E-Terrorism: An online war?(by Vivienne Fisher, ZDNet Australia)
Few if any Internet-based attacks fall into the realms of terrorism according to leading security experts in Australia, however there are those who believe the threat of e-terrorism is realSource: news.zdnet.co.uk
How serious is the danger of Internet-based terrorism? How do we mitigate the risks involved, and how is the Internet contributing to a propaganda war on all sides of the debate?
Greetings in the name of Allah.
We are Al-shiite Youth movement of Nigeria, founded on the 5th of September 1993, and since then our organisation is made up of over 55,033 members in north -south, eastern and western, zones of Nigeria. Over the years we have tried to increase our followers, but due to lack of funds, we are fighting a lost battle."
--Excerpt from email authored by Danjuma Mohammad, Admin Secretary, of the Al-shiite Youth movement of Nigeria.
Email based circulars asking for donations are by no means peculiar to Islamic splinter groups. In fact almost anyone with an email address would have received requests to lend support to a particular cause, through writing an email, signing a petition or donating time, money and in the case of the Red Cross -- perhaps even a litre of blood.
What is peculiar about the email circulated by the Al-Shiite Youth movement of Nigeria, was the solemn promise that all donations would contribute to its ultimate goal of overcoming the influence of Christianity in Nigeria, and the implementation of Sharia Law throughout the country.

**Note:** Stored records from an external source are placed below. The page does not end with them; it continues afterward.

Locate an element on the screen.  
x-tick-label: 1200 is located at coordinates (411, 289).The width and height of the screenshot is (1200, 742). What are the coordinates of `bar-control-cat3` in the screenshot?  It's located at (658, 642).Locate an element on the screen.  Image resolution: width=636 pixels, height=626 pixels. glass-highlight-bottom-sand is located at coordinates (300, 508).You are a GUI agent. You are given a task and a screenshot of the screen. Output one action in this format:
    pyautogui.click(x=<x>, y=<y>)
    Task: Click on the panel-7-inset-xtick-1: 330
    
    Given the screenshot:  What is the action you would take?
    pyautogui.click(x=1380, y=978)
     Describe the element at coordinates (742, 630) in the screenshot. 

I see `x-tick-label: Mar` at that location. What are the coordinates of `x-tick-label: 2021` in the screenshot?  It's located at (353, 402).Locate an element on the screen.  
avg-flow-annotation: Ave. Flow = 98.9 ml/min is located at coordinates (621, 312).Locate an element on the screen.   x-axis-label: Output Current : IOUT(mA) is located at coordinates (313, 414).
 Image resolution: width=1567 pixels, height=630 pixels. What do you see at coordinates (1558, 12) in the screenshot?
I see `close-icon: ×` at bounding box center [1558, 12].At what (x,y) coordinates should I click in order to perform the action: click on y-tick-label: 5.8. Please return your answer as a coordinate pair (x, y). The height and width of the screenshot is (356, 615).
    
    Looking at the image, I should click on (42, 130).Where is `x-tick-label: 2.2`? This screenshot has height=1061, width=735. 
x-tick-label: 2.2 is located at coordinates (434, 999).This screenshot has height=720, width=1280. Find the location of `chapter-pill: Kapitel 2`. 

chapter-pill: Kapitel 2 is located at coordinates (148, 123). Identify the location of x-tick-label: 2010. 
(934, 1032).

Welcome to the apparently innocuous face of e-terrorism.
"As soon as someone uses the term e-terrorism they begin to lose credibility with me," says Graham Ingram, general manager for Internet security watch-dog AusCERT. "The whole idea of terrorism is to do something that creates terror. You need the physical realisation of violence, and there is very little terror inspired by bits and bytes."
Nonetheless, Ingram points out that the Internet can be used in a variety of ways to support terrorist acts, outlining scenarios whereby a physical attack is timed to coincide with an attack on essential communications services.
"You might have a terrorist act which involves violence and death, and somehow interrupt the 000 emergency number so that the authorities couldn't respond as effectively," Ingram says.
However, not everyone agrees with Ingram's definition.
Kim Valois, security service director at IT integrator CSC says that while e-terrorism includes in the first instance any attack on critical information systems infrastructure, it can also include the use of an information system to benefit or support a terrorist organisation.
"Any disruption to information systems that are in public use, like banking or transport, any use of such systems to disrupt, undermine or cause damage in some way -- attacks against the power supply or the banking system -- these are all part of e-terrorism." Valois says. "However, some groups are more likely to use the Internet for information dissemination or fundraising activities."
When it comes to Internet-based acts of terrorism for example, there is little difference between a politically motivated terrorist attack and a malicious corporate or nuisance hack attack.
The only difference, according to Dean Kingsley, partner in enterprise risk services for Deloitte Touche Tohmatsu, is the potential for e-terrorists to be more highly motivated, and perhaps better funded than their counterparts.
"There is the potential for e-terrorism to have a significant impact, but the likelihood is very small because the counter measures businesses and government need to take against the terrorists are the same as those they should already have in place to mitigate the risks organisations face every day," Kingsley says.
In a similar vein, senior advisor on national information infrastructure, Mike Rothery, argues that while the potential exists for e-terrorism to create a substantial disruption to essential services, the likelihood is minimal.
"We would argue that there is no recoded occurrence of cyber terrorism. That is not to say that it can't happen given the right combination of capability and intent, but those groups capable of launching an Internet-based attack which might threaten life have not got together to do so," Rothery says.
Like Ingram, Rothery argues that few if any Internet-based attacks fall into the realms of terrorism.
"We live in an environment where the threat of a politically motivated attack is very real, but Website defacement for political aims falls way short of terrorism," Rothery says.
Nonetheless, as Valois points out, there can be no doubt that the Internet has been used as a means to generate support for different terrorist organisations, creating a dangerous dilemma for governments who find themselves under threat.
For starters, the Hizbollah which supports suicide bombers, and the School of the Americas, which has spent decades training and recruiting right-wing terrorists in the US, have Websites which openly refer to their activities and motivations.
Others such as the Christian Falangist Party of America make loud claims that they do not condone religious violence, whilst displaying links to the Phalange Christian groups in Lebanon responsible for countless acts of violence and terror.
Oddly enough, many sites created to encourage violence like the profoundly anti-Semitic Holy War claim to be attempting to combat terrorism, while describing Israel as a Communist-Jewish-satanic state.
There is even a Website claiming to represent the Taliban, which warns Israelis to leave Israel or face total destruction.